4) Availability of methodologies and data
For many asset managers a key constraint identified is the absence of methodologies for accounting for specific asset classes or measuring alignment to net zero. Several managers noted that this was the case for derivatives, private equity, green bonds, sovereign bonds, covered bonds, structured products and cash, among others. There are a number of efforts in train, supported by the network partners and individual managers, to address these gaps in methodologies, which will allow a broader range of asset classes to be included in future.
Similarly, data quality and availability continue to be challenges. Many have noted that they only have included strategies, funds and geographies where data quality and availability was sufficient to underpin robust science-based target setting. However, they are continuing to make efforts to gather relevant data to enable setting of additional targets or broadening the scope of current targets going forward.

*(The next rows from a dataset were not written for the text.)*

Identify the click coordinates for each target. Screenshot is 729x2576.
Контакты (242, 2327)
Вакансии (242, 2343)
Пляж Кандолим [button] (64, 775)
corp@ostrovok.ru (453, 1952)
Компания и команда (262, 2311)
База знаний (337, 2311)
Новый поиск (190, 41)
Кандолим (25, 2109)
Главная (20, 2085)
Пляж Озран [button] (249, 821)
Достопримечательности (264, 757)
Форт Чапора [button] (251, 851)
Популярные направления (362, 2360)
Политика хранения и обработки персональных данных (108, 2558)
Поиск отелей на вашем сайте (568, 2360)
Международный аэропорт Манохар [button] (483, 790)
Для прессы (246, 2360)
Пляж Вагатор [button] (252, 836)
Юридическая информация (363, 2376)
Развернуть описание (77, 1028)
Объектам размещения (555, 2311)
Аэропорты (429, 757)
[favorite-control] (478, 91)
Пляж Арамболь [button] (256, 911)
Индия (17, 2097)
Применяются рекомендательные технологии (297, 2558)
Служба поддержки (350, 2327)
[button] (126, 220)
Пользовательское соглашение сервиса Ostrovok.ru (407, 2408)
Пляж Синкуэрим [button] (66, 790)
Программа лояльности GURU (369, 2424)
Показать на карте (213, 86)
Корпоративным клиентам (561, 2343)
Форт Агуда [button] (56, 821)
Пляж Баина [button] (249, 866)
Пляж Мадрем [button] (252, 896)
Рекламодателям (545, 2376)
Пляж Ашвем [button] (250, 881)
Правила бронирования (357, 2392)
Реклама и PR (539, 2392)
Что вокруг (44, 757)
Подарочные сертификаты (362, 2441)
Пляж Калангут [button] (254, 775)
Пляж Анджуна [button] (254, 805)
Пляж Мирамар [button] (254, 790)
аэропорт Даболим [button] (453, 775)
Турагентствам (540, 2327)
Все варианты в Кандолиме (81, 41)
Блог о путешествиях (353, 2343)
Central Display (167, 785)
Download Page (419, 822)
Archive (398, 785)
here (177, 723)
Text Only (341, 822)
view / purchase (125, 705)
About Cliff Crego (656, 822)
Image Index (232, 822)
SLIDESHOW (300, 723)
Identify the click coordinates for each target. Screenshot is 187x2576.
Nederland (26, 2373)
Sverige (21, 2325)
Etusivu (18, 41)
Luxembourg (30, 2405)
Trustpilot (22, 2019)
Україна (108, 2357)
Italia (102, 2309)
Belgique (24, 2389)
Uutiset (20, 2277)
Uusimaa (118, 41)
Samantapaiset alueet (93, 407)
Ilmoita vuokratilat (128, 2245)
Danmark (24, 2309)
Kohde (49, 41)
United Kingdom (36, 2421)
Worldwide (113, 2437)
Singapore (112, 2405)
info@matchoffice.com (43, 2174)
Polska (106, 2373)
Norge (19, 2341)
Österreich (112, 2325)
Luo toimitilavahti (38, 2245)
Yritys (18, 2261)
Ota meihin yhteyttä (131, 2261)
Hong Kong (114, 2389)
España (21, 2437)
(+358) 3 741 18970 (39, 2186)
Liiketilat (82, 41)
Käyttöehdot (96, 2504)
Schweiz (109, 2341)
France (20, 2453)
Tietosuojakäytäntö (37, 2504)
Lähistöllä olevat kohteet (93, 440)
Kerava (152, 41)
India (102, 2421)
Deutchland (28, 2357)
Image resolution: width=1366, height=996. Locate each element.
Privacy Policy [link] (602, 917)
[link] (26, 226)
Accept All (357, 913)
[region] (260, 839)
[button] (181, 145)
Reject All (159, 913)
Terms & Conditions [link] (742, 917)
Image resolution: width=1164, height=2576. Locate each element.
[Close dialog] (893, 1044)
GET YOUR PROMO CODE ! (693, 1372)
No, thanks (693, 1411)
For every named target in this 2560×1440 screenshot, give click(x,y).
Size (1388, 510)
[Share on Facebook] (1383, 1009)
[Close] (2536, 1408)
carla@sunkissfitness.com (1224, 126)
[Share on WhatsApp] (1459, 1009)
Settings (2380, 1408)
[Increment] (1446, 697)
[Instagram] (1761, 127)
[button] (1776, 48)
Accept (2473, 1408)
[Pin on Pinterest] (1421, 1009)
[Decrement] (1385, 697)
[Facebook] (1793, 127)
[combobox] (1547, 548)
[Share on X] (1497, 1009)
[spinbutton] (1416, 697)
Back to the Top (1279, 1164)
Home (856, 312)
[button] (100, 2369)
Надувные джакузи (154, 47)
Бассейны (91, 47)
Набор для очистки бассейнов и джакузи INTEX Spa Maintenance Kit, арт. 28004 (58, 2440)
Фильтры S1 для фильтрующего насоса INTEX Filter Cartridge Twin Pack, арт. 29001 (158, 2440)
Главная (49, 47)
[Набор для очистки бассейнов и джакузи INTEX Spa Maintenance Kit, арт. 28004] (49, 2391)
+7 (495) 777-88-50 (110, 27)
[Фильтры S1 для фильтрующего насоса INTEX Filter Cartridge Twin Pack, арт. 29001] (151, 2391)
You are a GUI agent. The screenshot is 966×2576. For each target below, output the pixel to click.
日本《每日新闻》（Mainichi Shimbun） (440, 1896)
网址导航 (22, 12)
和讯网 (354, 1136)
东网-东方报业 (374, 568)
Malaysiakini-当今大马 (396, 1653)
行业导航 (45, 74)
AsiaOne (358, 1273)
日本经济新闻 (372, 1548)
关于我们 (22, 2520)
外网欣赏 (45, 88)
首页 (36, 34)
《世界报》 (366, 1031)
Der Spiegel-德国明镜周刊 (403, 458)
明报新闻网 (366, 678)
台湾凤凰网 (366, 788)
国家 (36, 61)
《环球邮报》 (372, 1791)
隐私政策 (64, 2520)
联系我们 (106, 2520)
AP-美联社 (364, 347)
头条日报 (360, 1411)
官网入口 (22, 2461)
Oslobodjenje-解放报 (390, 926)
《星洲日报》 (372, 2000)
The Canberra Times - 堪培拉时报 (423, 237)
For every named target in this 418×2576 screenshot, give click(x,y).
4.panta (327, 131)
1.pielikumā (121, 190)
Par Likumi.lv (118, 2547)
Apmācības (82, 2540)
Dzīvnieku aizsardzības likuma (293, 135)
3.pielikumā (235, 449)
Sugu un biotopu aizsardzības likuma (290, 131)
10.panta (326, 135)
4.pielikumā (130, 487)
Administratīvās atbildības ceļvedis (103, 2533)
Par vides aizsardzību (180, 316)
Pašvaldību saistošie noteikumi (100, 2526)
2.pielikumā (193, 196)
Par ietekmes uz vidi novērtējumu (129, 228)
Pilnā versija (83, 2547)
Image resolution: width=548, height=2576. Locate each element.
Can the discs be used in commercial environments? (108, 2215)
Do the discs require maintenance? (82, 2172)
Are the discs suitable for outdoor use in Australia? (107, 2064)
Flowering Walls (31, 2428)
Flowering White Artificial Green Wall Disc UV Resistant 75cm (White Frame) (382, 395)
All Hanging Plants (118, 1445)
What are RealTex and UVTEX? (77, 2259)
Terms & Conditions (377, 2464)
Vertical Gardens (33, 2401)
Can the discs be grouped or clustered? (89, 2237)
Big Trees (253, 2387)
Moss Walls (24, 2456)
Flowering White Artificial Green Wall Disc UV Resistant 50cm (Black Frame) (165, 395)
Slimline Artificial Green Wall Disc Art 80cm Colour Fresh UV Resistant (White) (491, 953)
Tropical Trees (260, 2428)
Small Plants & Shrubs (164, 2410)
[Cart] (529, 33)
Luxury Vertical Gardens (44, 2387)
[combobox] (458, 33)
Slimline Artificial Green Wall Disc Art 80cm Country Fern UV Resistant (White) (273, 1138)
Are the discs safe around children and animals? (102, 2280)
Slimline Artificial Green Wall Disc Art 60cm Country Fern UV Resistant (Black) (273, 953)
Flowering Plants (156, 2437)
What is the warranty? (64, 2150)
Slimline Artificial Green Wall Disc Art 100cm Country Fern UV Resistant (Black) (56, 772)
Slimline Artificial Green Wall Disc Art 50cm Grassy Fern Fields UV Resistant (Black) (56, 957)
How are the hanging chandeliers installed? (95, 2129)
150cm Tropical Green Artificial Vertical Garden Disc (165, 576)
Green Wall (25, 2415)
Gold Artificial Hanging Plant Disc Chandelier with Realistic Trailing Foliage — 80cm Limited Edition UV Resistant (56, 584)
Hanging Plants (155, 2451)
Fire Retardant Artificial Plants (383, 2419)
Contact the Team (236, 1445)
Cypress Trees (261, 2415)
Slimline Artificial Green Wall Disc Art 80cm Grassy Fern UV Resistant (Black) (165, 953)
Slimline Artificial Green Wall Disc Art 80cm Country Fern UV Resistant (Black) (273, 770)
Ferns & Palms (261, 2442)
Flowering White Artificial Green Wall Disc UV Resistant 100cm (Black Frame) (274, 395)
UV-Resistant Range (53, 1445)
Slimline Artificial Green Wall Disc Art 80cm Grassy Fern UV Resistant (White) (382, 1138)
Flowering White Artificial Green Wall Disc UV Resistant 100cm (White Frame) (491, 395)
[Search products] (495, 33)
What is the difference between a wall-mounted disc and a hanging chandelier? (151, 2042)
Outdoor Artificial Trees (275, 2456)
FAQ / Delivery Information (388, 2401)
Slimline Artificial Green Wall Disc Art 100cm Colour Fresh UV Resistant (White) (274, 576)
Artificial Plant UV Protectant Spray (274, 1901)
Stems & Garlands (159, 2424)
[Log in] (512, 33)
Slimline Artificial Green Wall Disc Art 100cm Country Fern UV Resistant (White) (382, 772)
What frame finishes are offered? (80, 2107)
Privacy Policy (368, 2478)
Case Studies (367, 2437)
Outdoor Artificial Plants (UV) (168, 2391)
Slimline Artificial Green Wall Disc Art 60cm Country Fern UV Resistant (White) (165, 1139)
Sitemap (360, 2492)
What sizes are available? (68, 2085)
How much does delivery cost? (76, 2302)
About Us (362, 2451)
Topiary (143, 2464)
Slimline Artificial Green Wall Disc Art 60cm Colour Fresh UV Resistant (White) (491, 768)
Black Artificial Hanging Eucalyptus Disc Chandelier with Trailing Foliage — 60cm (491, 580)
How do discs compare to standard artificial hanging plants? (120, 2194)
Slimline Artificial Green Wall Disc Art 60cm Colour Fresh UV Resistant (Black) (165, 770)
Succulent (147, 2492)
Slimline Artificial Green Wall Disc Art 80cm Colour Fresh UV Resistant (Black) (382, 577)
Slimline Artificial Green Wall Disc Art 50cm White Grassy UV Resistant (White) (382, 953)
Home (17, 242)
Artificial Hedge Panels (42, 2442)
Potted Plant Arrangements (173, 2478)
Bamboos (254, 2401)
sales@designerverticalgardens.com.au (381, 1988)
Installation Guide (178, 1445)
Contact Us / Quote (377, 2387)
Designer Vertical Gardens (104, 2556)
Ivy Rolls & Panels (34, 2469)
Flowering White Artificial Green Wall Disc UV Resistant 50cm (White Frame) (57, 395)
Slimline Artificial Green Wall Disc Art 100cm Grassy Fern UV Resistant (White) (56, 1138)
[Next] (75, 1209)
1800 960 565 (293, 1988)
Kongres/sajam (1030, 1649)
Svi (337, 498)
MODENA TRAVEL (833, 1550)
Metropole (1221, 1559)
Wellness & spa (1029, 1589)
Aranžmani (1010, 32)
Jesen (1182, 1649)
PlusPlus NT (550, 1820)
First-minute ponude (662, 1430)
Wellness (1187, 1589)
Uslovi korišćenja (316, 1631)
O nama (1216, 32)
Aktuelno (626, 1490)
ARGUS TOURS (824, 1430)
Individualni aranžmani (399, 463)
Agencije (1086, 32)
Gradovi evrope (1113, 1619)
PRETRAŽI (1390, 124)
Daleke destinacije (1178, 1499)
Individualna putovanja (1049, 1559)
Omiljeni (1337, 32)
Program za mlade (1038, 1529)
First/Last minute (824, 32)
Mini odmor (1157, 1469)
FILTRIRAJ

The initial targets are only a starting point and represent what asset managers can feasibly commit to today. For instance, most targets cover listed equity and fixed income thanks to available target setting methodologies for both asset classes, whereas fewer cover other asset classes, such as private equity and infrastructure, due to the nascency of supporting target setting methodologies. The intention is that as methodologies develop to cover more asset classes, as illustrated by the ongoing development and broadening of the Net Zero Investment Framework (NZIF), additional asset classes will be incorporated into targets.
Since launching, 4 managers have resubmitted higher targets (including 1 in this latest wave), highlighting how targets are not static and intended to move forwards over time. The initial targets are just that, a starting point.